Yet do we not see something of the same spirit with factory farming, with its scale, its contamination, its necessary ripping away of the mechanics of animal reproduction from the course of nature and degradingly foisting them onto technicians? You take living beings and so deprive them of resources (space, air, water) as to reduce them to a squirming and vile infestation, a repulsive engine of needs, wastes, and not too much else. By altering the proportionality of life to sustenance, you utterly crush living things in humiliation, inculcate them with a self-hatred which fuels unnatural and aggressive self-harm in crated animals… or the gnawing-on of their own hands on the part of fatally starving infants, months on in age yet sunk virtually beneath their birth weight. This is happening now.

Early in the book we encounter a “tall, good-looking” young watchmaker named Otto, a Berliner, who is fond of declaring, “The world will see what Germans can do.” Indeed. Over time, the buffoonish incompetence, the characteristic dysfunction, the desperate scarcity, the reeking putrefaction, pervade the very bones of society.

This is the inverted correlate of the temptation to turn stones into bread. It is turning life into stone. Among the indignities described in the book that were inflicted on Corrie and her sister (like millions upon millions of others) was the assignment of numbers in place of names. The unreal construct – the ancient pyramid, the military parade, the glory of the state – supersedes the heaving, open-mouthed biomass of the nests with their manifold pains and exigencies. Ideology whitens the sepulchers until the sanitized, domesticated, polished headstones glisten clean and godlike, proclaiming superiority as they mute the sufferings of the living. With these places is the surest salvation, and so must their architects and overseers be rewarded with exceptional privilege and fattening; it is to the interest of the many. There is a power in transforming oneself, in transposing society, to Death – the new criterion according to which every natural human inclination to mercy must be ruthlessly exorcised, to the glory of Baal, Mammon, Ozymandias.
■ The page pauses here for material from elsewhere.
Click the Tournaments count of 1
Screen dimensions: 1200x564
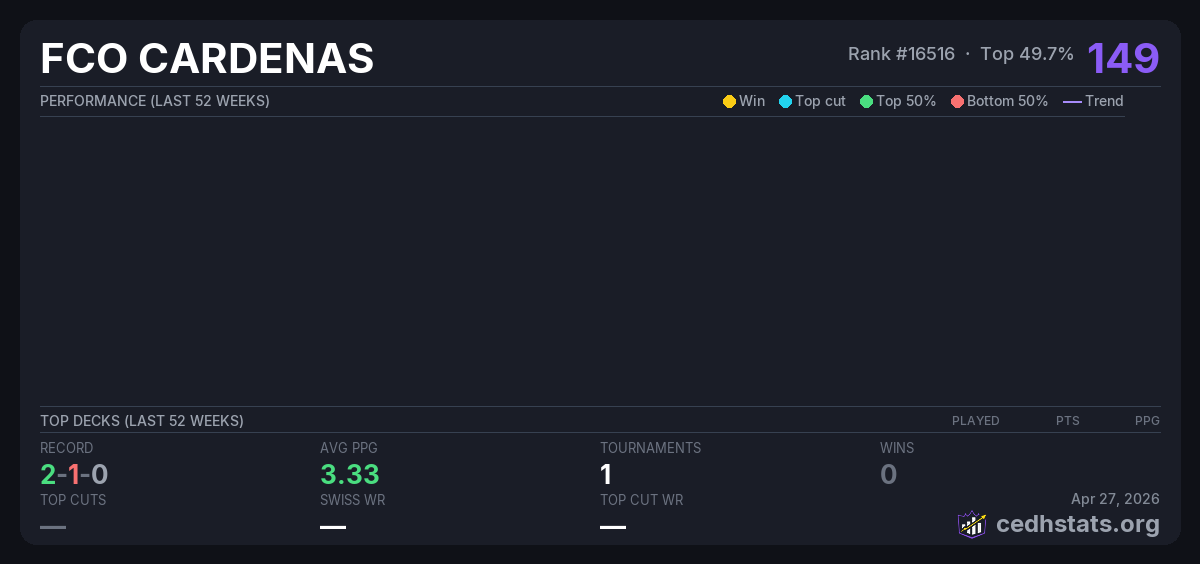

Corrie sees death for the first time as a child: it has come to a newborn, not through war but from illness. She is very much affected. The awe in the presence of its staunch finality is not learned; it brings us to our knees. The wrong turn occurs when men seize upon death, enter into pact with it, seek to parlay its terrors and its sadness, to systematize them into boring and bland bureaucracy, into procedure. After all, as Stalin is alleged to have said: “One death is a tragedy; a million deaths are a statistic.” Indeed, the numbering protocol of the concentration camp renders its victims as statistics in advance.

Brought down into the quotidian life of mortals, death and its forever are rendered too stupid and too small. The oppressed must be mocked as a dissociative tactic. Where the call to justice is mere naivete and mercy is weakness, callous aversion is an endemic psychology. To live so is to have made decay the sole arbiter of existence, to have succumbed in advance to dissolution. It is to have no hope. It is sheer nihilism. Nietzsche the atheist knew better; he intuited that “joy wills deep eternity.”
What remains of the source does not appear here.